Il programma di rigenerazione urbana non è nuovo per gli abitanti del quartiere Leuca. Già nel 2009 il primo stralcio del bando ha dato la possibilità a 13 associazioni di realizzare dei progetti che in questi mesi sono in cantiere tra le cave di Marco Vito, Parco Tafuro e le vie Bozzi, dei Basiliani, Rossini e Puccini e che tra settembre e ottobre già daranno un volto nuovo al quartiere. L’avviso presentato oggi fa parte del secondo stralcio che attende adesso una profonda rigenerazione, che parte – e la novità sta proprio in questo – dagli stessi cittadini che in questo modo possono dire la propria su come vogliono vivere la città.

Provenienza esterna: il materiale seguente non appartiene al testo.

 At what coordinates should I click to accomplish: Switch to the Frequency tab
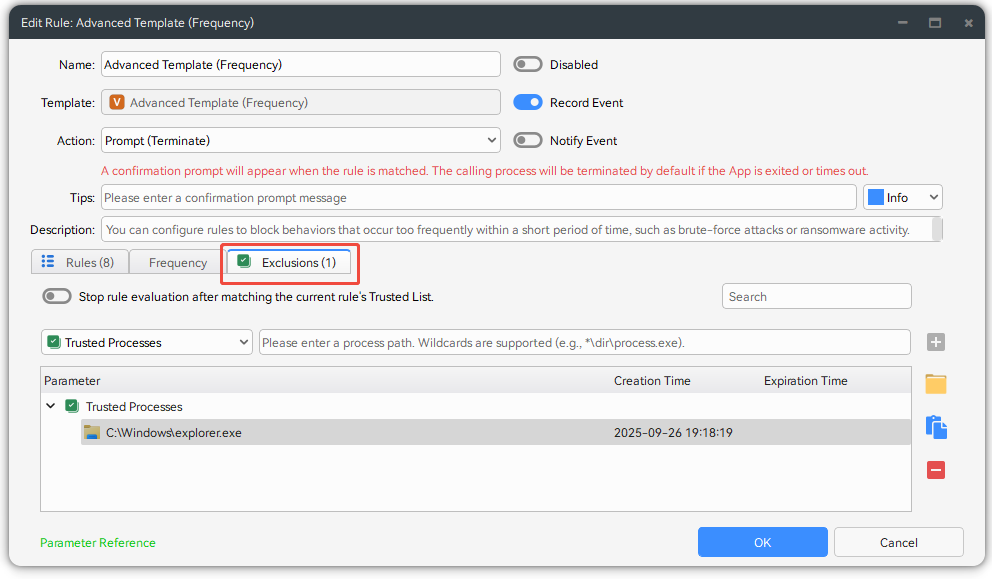177,263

Il bando è valido da oggi, sino al 28 settembre ed è facilmente scaricabile dal sito del comune di Lecce. Possono partecipare associazioni di promozione sociale, organizzazioni di volontariato, comitati, fondazioni, enti privati e anche associazioni temporanee di scopo. Dopo il 28 settembre una commissione specializzata sceglierà i migliori progetti tramite una serie di criteri specifici “volti tutti a mettere in discussione il territorio per scommettere assieme”.

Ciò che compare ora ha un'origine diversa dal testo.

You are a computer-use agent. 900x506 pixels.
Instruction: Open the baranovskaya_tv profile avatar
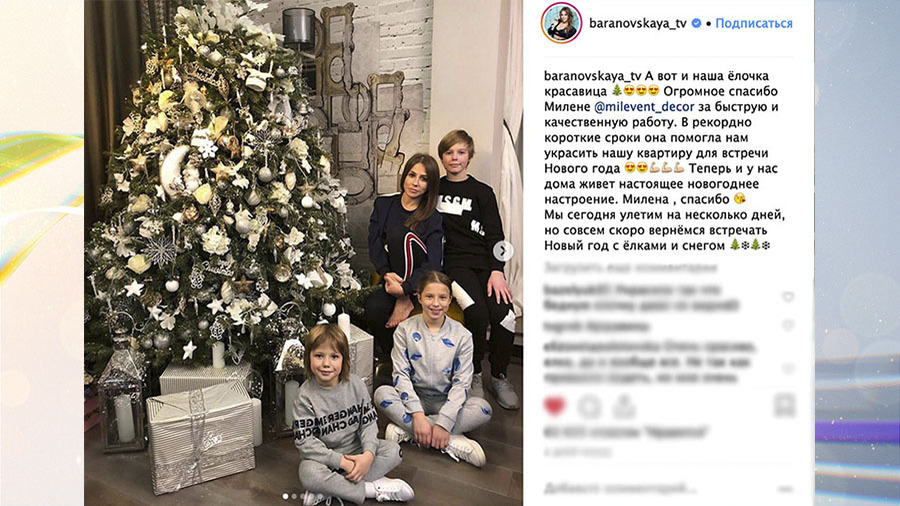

“Questa è la via del massimo intendimento da parte dei cittadini”, ha spiegato l’assessore Martini. “Che hanno capito cosa vogliono per la propria città. Il quartiere Leuca ad esempio è ora in fermento perché sta cambiando sia dal punto di vista urbanistico che culturale e proprio grazie a questi progetti.”
“E’ un nuovo modo di fare urbanistica” ha aggiunto il dirigente Maniglio. “Che tra l’altro fa riscoprire cose nascoste, vedi ad esempio il Ninfeo delle Fate che rientra nei progetti di rigenerazione e che è uno dei siti con potenziale attrazione turistica che si potrà aggiungere a tutti gli altri”.
Il Piano regolatore PUG si avvia così verso la revisione e il miglioramento. Già questa mattina in commissione a Palazzo Carafa vi è stato un primo incontro nel quale tutti i partecipanti hanno preso visione del piano, con l’obiettivo di ricominciare a lavorare in concreto verso nuovi progetti che dopo l’estate saranno presentati in consiglio comunale.